The 3 Honest Reasons You Didn’t Get The Job

Patricia Powell-Hughes, managing director and founder of EP Australia.

I can put just about every reason a candidate didn’t get the job into three simple categories.

1. Community
2. Capacity
3. Communication

Let’s imagine your resume is good enough to get you an interview. At this point, there are things that are in your control and those that aren’t.

It’s out of your hands when a job is withdrawn or offered to an internal candidate. Or sometimes you just don’t click at the interview.

But you’re in control for the rest.

About 90% of communication is non-verbal, so remember this saying: “You don’t get a second chance to make a first impression”.

The split second you walk through a door to an interview, someone is making a judgment call on you.

You’ll be judged on your physical appearance. Are you inappropriately dressed – too revealing, too tight, outdated or untidy – or are you reeking of perfume or cologne?

If you are, then you’ve got to do a lot of work to turn that around. This is no time for the limp, clammy handshake – or the knuckle-cracker.

You need good eye contact and an open, friendly smile. Because you can lose a job before the interview has even started.

And unfortunately, not every hiring manager can run an interview well. They can be nervous or not know how to interview. Sometimes they don’t know what they’re looking for. And all that comes into play before you even sit down and start talking.

Below you will find the honest reasons you didn’t get the job. People don’t often hear them because employers often can’t give this kind of feedback.

In fact, a lot of candidates never hear back from an employer, even after they’ve interviewed.

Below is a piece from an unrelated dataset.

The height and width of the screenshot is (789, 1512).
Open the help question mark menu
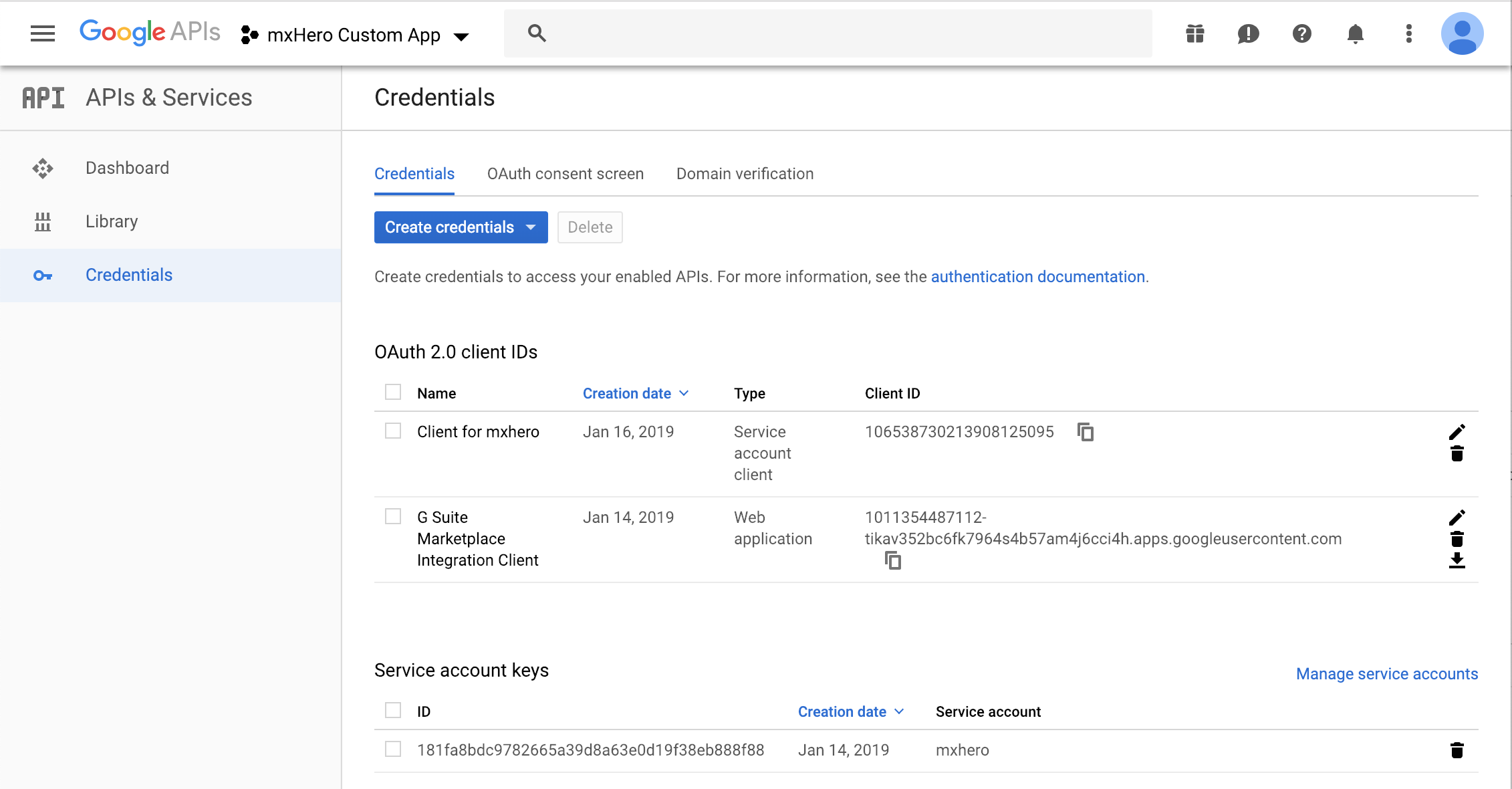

I think that’s because they don’t know how to say these things.

Review this list, be realistic and consider how you come across. Don’t do it to run yourself down, but do it to learn about how you could present better next time.

If an employer did tell you why you didn’t get the job, they might make some of these points:


• You are not a good cultural fit with the existing team
• You are not a good fit culturally for the clients or stakeholders
• Your goals don’t align with the business goals
• Once we met you we realised we could promote someone internally, thanks


• You overstated your experience in your resume and are not where you think you are
• You have too much experience for the role and as a business we don’t want that
• You don’t bring in new skills to the business you are too alike to what we already have in our team


• You didn’t research the role, the business, the team, you were not prepared
• You didn’t answer the questions properly or at all
• You talked too much
• You didn’t listen
• You big noted
• You didn’t engage with the interviewer
• You are interested in the role for the wrong reason/s
• The hiring manager is not a good interviewer
• The hiring manager has no real idea what the job is really about

If you go for one job interview and don’t get the job, there’s a myriad of reasons you didn’t get it. But if you’re job-hunting and you’ve been to half a dozen, it’s you. You’re doing something people don’t like.

Look at what you can physically take control of. You can control your handshake, your physical appearance, the way you speak and the way you listen. If you do your best and you’re presenting well and don’t get the job, it’s just that someone else clicked better.

As an interviewer, you can tell if someone’s burnt out, distracted, angry, scared, fearful, confused, or – if they’ve been job-hunting for a while – that they’re a bit self-defeated right from the start. You can tell all of that in the first couple of minutes from talking to someone. Don’t sit down in the interview and give a big sigh. You somehow have to try and leave your problems behind.

If you’re the right person for the job, there’s nothing you can be asked in an interview that you can’t answer. The questions will only be about you or the work that you’ve done. People get themselves wound in a coil about “what kind of questions are they going to ask me?”. But it’s only about you.

When you go into an interview, start the conversation. This is not an interrogation: it’s a rapport-building session. Be yourself and if you’re the one chosen, it will be the right company for you. If you pretend to be someone you’re not in an interview and then get the job, you’re going to get in there and probably not like it.

Patricia Powell-Hughes is the managing director and founder of EP Australia. 15 years ago Powell-Hughes started the business as a recruitment agency, but now also runs executive and HR consulting services. Unique for her insider knowledge of the television, media and entertainment industries, Patricia Powell-Hughes has undertaken leadership study with the Melbourne Business School, written online columns about the workplace and is building a profile in public speaking.